= WHAT THE EXERCISE ASKS =
Retype the data below, every word of it, exactly.

= EXCERPTED RECORDS =
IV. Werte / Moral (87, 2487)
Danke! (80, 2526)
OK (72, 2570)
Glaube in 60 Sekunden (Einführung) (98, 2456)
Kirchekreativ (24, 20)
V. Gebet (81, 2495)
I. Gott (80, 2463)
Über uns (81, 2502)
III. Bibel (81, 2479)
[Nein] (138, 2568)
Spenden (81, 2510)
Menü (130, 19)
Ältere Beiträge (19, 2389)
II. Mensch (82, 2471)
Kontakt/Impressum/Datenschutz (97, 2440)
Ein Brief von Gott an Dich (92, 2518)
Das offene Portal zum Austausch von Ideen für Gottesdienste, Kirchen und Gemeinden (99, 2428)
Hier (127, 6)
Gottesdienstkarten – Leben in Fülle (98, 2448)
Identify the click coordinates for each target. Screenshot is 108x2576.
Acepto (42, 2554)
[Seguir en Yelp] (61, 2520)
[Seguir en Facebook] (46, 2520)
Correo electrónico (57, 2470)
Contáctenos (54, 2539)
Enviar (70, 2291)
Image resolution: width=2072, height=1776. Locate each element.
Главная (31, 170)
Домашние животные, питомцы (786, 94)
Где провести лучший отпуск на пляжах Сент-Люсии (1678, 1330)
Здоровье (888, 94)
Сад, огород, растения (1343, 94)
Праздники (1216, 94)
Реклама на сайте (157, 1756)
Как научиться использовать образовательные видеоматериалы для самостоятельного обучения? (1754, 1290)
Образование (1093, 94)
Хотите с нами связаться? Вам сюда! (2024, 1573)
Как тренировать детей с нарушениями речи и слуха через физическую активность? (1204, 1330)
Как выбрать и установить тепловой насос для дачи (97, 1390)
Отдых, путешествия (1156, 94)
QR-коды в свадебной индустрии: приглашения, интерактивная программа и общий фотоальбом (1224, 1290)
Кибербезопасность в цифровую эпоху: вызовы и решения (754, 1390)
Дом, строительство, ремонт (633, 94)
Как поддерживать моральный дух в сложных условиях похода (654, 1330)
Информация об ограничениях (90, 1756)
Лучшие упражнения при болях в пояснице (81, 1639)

= REPLY =
IV. Werte / Moral (87, 2487)
Danke! (80, 2526)
OK (72, 2570)
Glaube in 60 Sekunden (Einführung) (98, 2456)
Kirchekreativ (24, 20)
V. Gebet (81, 2495)
I. Gott (80, 2463)
Über uns (81, 2502)
III. Bibel (81, 2479)
[Nein] (138, 2568)
Spenden (81, 2510)
Menü (130, 19)
Ältere Beiträge (19, 2389)
II. Mensch (82, 2471)
Kontakt/Impressum/Datenschutz (97, 2440)
Ein Brief von Gott an Dich (92, 2518)
Das offene Portal zum Austausch von Ideen für Gottesdienste, Kirchen und Gemeinden (99, 2428)
Hier (127, 6)
Gottesdienstkarten – Leben in Fülle (98, 2448)
Identify the click coordinates for each target. Screenshot is 108x2576.
Acepto (42, 2554)
[Seguir en Yelp] (61, 2520)
[Seguir en Facebook] (46, 2520)
Correo electrónico (57, 2470)
Contáctenos (54, 2539)
Enviar (70, 2291)
Image resolution: width=2072, height=1776. Locate each element.
Главная (31, 170)
Домашние животные, питомцы (786, 94)
Где провести лучший отпуск на пляжах Сент-Люсии (1678, 1330)
Здоровье (888, 94)
Сад, огород, растения (1343, 94)
Праздники (1216, 94)
Реклама на сайте (157, 1756)
Как научиться использовать образовательные видеоматериалы для самостоятельного обучения? (1754, 1290)
Образование (1093, 94)
Хотите с нами связаться? Вам сюда! (2024, 1573)
Как тренировать детей с нарушениями речи и слуха через физическую активность? (1204, 1330)
Как выбрать и установить тепловой насос для дачи (97, 1390)
Отдых, путешествия (1156, 94)
QR-коды в свадебной индустрии: приглашения, интерактивная программа и общий фотоальбом (1224, 1290)
Кибербезопасность в цифровую эпоху: вызовы и решения (754, 1390)
Дом, строительство, ремонт (633, 94)
Как поддерживать моральный дух в сложных условиях похода (654, 1330)
Информация об ограничениях (90, 1756)
Лучшие упражнения при болях в пояснице (81, 1639)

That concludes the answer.